▶ **Problem details**
Repeat the listing exactly as given, omitting every image.

▶ **Records provided**
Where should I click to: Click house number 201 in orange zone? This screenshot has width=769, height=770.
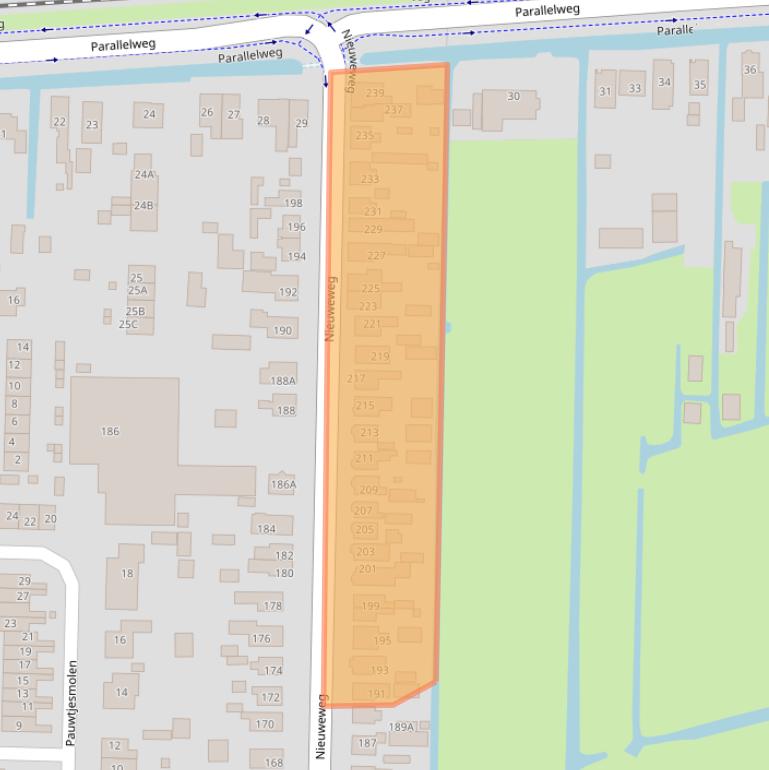(367, 569)
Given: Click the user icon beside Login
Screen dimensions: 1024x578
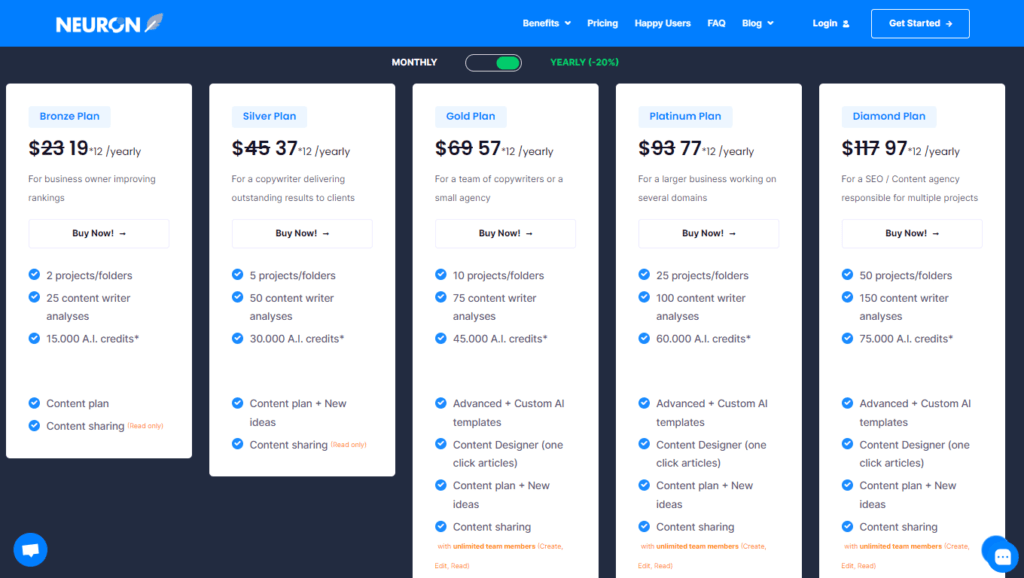Looking at the screenshot, I should click(846, 24).
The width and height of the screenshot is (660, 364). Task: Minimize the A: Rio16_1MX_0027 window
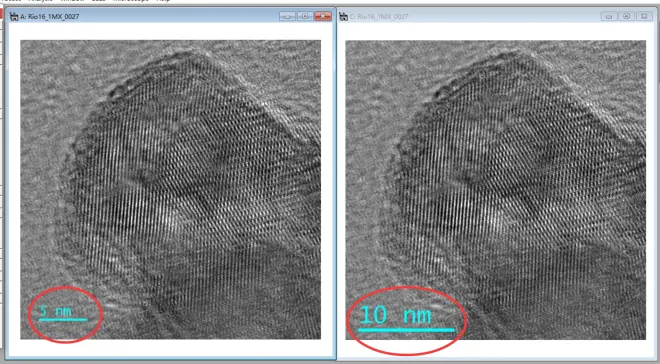(x=287, y=16)
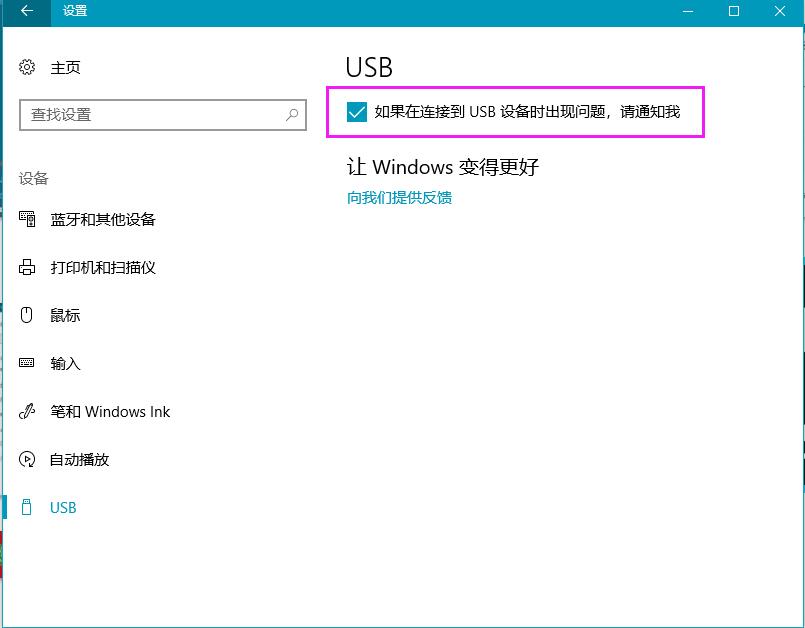This screenshot has width=805, height=628.
Task: Open the 蓝牙和其他设备 settings page
Action: coord(102,219)
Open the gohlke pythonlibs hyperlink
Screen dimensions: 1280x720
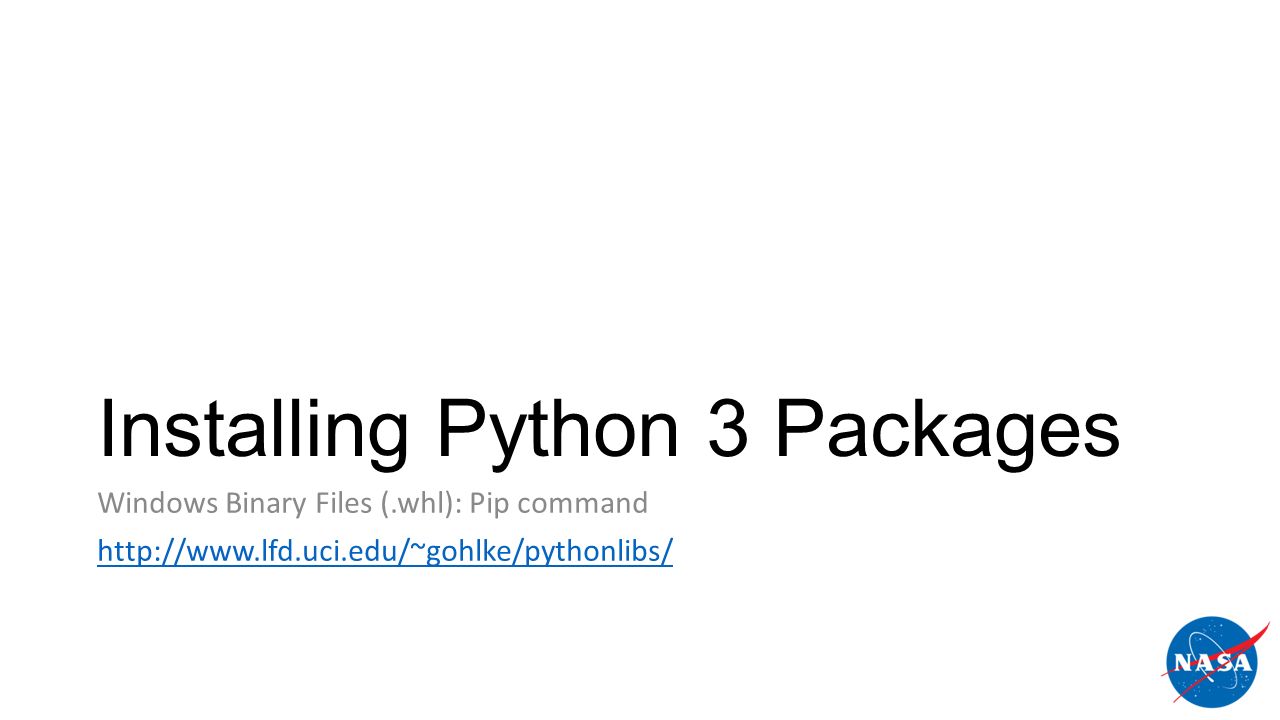tap(385, 551)
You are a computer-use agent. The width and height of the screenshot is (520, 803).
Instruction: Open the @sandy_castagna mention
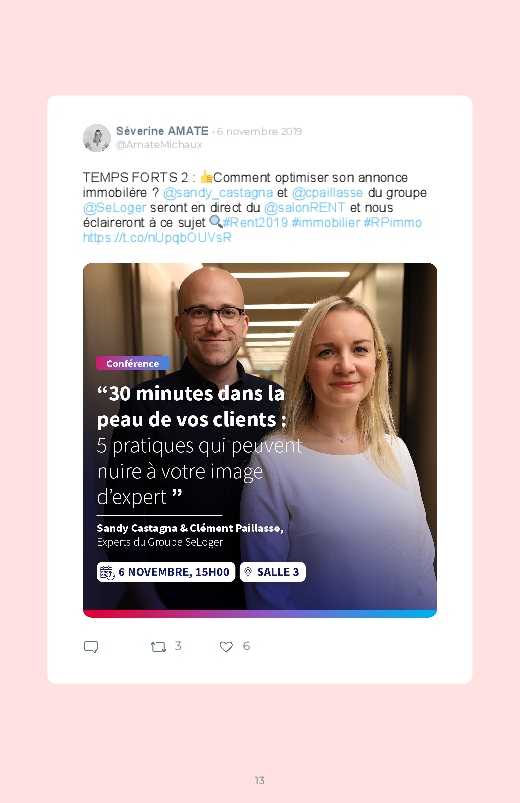click(218, 193)
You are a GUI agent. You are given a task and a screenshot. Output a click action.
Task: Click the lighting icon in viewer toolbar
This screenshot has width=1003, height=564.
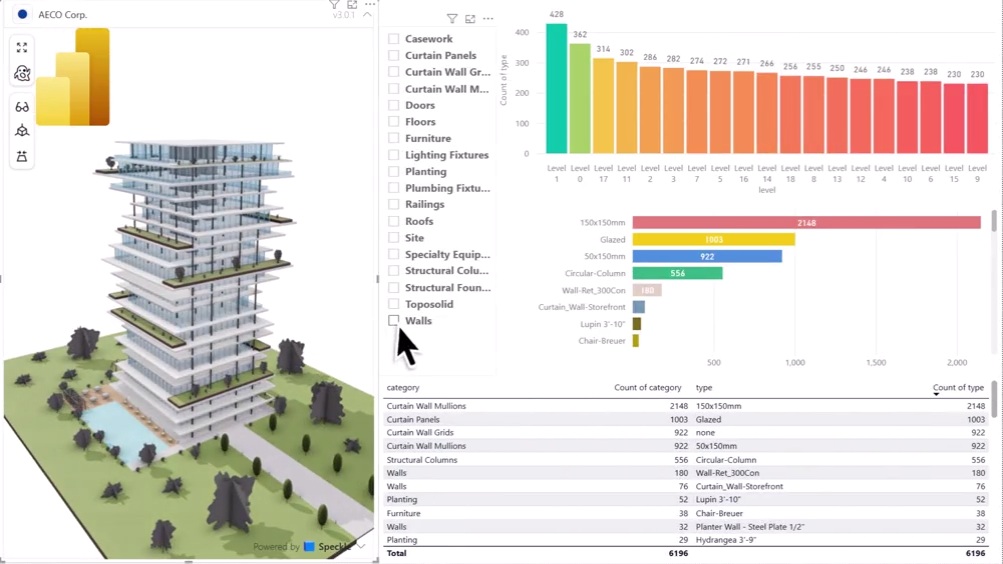(x=22, y=157)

▶ **Reply**
Where should I click to: Click house number 201 in orange zone? This screenshot has width=769, height=770.
(367, 569)
Given: Click the user icon beside Login
Screen dimensions: 1024x578
Looking at the screenshot, I should click(846, 24).
The width and height of the screenshot is (660, 364). Task: Minimize the A: Rio16_1MX_0027 window
(x=287, y=16)
This screenshot has width=805, height=628.
Task: Open the 蓝牙和其他设备 settings page
Action: coord(102,219)
Open the gohlke pythonlibs hyperlink
Screen dimensions: 1280x720
tap(385, 551)
You are a computer-use agent. The width and height of the screenshot is (520, 803).
Instruction: Open the @sandy_castagna mention
click(218, 193)
You are a GUI agent. You are given a task and a screenshot. Output a click action.
Task: Click the lighting icon in viewer toolbar
This screenshot has width=1003, height=564.
(x=22, y=157)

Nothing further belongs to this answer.